What Mom Never Told You About Being A Gym Owner


These days many gyms can be a dime a dozen.

It seems that every person that works out wants to take a shot at opening his or her own gym, but not everyone is able to successfully keep it running and continue the flow of revenue.
 
Boy_Mom_Talking
Successful health clubs require a lot of thought process, reassessment and more reassessment. 

Some of the most successful gym owners have made countless mistakes that could’ve been avoided had they researched and planned just a tad bit more.

While their efforts are inspiring, we have a few tips that can prevent you from going down that same painful road! 



1. Have a Realistic Plan and Budget 



Construct a spotless business plan. Yes, spotless. How will I know if it is spotless? I’m glad you asked. It will be spotless when you know who your competition is, what your demographics are, have a marketing plan, and understand true costs of rent, software, payroll, and utilities. Knowing true costs means you can’t skimp on the important items like front-desk check-in software, staff, fitness equipment and rent.

2. Hire and Train a GREAT Staff 

Of course, your staff is extremely important to your gym’s chance at succeeding, from the front desk check-in associate all the way to the manager you choose to run your daily operations.  You must train them in a way that they understand your vision and philosophy on how to treat members like family, and ensure that they are always smiling and engaged with the members.  Maybe even go out of their way to call the member by name or ask about their day once and a while when they see them.  Retention rates will increase and members will be less likely to bounce to the gym across the street if they feel like you care and actually notice when they arrive for a workout. 

3. Lawyer It Up 


Make sure you have a reputable lawyer to look over and review all your contracts. Many businesses have failed due to signing a poor lease or entering into a bad business agreement.

Find a mentor or hire a consultant, preferably someone successful in running your type of club. If you are looking to franchise or grow to multiple locations it may not be in your best interest to take advice from a local club owner who has owned only one club for the past 30 years. 

4. Price Yourself Correctly (and find a cool location) 


Product pricing at the dues level is just as important, if not more than hiring the right staff and picking the perfect location. Today you have three levels of pricing, Low ($9 – $25), Medium ($26 – $65) and High ($66 and higher). You would be doing yourself a huge favor by staying out of the middle. It is the hardest place to compete because you have competition from all three levels. Choose to be in one space or the other. Pick your ideal member and sell to that person. You can’t please everyone, right? 

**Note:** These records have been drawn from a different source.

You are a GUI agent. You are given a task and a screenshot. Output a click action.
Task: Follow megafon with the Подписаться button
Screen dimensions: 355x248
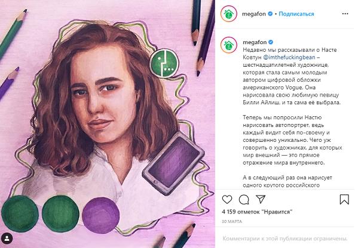pos(296,14)
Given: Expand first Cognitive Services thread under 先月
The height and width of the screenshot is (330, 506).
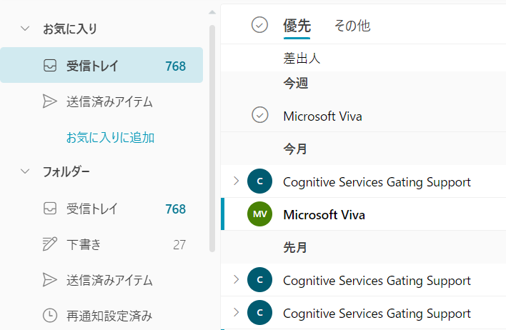Looking at the screenshot, I should pyautogui.click(x=237, y=279).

Location, location, location.
 It can drastically affect foot traffic, budget and marketing expenses. Once you have chosen your pricing structure (low, medium, high), you should complete your demographics study to understand if your surrounding is a good fit for your pricing structure.

5. Find the Right Partners

Any partnership is like a marriage. In business you must make sure that you are not only personally compatible, but like-minded before saying “I do”. Spend plenty of time talking about the vision of the club, philosophy when it comes to hiring, firing, and other services. If you are a go-getter who gets things done, but you never look at the mess you make on the way, your partner has to be an individual who can slow you down just enough to avoid major pitfalls, and vice versa. 

Both partner’s strengths must balance themselves out. You will battle constantly, but if it is for the common vision, you will surely see the value in each other’s stance and appreciate it. If one wants to grow the business and the other is happy with just one club, you will not be able to fix it and things will probably not end well. 


All and all, be sure to take a few steps back from the ledge and think twice before jumping into a stream of uncertainty.